Essentially, I need a Wordpress events/calendar plugin with these features:
+ Add reoccurring events with start and end time
+ Each event should have its own page (reoccurring events should be shown as a single page)
+ Display all events in a mini-calendar and a full calendar/list view
It would also be nice to have these features:
* Ability to categorize/tag events
* Ability to add a picture to go with the event
I'm indifferent on these features:
- Being able to RSVP
- Paying for events
- Import/Export calendars
There are many Events/Calendar plugins out there for Wordpress, but I can't seem to decide which one is worth me spending time to use for this website. Any suggestions?
You can create a Category called "Events" and design a layout for that cat. in particular.
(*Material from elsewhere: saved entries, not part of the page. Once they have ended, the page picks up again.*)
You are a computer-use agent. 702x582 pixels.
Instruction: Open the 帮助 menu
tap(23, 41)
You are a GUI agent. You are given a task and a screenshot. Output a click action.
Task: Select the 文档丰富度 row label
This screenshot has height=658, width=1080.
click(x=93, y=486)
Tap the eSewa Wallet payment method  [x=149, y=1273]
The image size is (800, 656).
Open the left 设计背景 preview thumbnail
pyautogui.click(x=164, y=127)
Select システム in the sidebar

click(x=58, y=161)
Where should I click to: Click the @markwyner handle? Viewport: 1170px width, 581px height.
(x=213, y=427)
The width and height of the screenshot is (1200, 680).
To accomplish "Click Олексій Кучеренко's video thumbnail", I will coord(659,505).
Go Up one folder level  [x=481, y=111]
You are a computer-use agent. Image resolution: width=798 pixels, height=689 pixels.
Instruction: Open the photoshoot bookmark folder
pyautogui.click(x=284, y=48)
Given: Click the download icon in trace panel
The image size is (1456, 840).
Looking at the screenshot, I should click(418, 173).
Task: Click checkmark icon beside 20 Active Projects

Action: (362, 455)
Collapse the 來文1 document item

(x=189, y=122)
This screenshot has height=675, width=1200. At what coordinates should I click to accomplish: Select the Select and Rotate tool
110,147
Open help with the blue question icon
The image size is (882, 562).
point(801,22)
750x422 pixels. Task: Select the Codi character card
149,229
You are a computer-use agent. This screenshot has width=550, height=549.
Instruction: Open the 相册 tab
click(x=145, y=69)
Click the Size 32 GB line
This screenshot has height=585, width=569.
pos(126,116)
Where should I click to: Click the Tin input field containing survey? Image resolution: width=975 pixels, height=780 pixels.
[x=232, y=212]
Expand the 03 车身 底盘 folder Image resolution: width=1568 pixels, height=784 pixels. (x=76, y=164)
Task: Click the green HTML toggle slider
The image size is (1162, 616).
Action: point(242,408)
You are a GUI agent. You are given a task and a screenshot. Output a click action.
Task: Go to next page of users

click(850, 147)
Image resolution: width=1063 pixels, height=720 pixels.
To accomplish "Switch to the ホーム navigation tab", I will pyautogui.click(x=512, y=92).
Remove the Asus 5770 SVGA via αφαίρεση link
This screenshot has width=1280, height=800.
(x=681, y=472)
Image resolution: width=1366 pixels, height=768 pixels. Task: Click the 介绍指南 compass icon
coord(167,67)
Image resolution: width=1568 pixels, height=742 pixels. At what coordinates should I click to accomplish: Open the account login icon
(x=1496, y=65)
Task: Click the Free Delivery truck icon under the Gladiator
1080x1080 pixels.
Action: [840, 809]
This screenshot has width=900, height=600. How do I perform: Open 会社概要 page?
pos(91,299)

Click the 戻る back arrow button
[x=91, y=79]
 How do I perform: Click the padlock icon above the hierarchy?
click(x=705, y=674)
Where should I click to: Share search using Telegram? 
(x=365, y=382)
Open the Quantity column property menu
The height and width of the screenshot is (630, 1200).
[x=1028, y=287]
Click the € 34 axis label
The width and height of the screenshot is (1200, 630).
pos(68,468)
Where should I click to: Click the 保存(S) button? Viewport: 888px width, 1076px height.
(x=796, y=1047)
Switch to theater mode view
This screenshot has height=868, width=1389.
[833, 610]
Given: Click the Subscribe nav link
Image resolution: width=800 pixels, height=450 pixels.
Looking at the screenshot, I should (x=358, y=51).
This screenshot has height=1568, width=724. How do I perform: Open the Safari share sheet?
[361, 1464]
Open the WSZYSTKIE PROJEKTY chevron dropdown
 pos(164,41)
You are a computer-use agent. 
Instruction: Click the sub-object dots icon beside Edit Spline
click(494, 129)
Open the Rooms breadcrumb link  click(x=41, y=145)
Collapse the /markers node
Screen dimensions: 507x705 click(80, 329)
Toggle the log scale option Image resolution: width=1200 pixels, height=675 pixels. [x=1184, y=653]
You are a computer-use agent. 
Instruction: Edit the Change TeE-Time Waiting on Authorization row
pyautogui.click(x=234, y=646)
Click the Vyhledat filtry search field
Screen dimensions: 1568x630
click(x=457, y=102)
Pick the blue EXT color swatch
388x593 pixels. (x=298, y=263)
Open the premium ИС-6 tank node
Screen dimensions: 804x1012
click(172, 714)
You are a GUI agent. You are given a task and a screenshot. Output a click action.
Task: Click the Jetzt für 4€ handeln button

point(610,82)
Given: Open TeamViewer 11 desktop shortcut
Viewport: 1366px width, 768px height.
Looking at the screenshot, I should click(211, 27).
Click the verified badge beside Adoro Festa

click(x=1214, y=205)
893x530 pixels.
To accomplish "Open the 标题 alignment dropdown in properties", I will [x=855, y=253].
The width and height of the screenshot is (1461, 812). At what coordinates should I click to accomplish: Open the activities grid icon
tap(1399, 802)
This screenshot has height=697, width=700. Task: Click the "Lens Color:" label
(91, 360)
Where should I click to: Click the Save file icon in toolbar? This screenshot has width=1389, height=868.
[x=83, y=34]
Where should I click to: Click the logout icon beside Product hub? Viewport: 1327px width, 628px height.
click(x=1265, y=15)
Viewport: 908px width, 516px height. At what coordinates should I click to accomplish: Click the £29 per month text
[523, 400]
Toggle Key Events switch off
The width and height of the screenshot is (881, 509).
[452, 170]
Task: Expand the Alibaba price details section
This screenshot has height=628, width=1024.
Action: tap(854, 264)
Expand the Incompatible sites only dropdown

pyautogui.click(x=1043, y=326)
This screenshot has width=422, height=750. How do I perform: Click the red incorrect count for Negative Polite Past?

then post new events to that category.
also, have you looked in to this plugins?
http://wordpress.org/extend/plugins/wp-events/screenshots/
http://wordpress.org/extend/plugins/events-manager/screenshots/
http://wordpress.org/extend/plugins/events-manager-extended/screenshots/
This may be a bit late for you, but others may find it helpful. This plug-in fits the bill for the features you were after:
http://wordpress.org/extend/plugins/event-organiser/
(Full disclosure: I wrote this plug-in).
Related
Quite new and a beginner with most of this but I can usually problem solve and follow along well enough to fix most minor errors although I'm having some trouble with this one. I'm building a WordPress site and using The Events Manager by Modern Tribe for a calendar because it has most of the functions I need. However, without paying for an upgrade there's no way to sort by category or display on another page other than the default hat it puts it on. I was hoping to use WP Full Calendar to do both of these since it seems simple and really I just want the prior for fetching/creating the events not the calendar. Problem is WP Full Calendar isn't displaying any of the events although it is able to fetch the categories for them for use in sorting in the settings and seems to function properly aside form no events actually appear.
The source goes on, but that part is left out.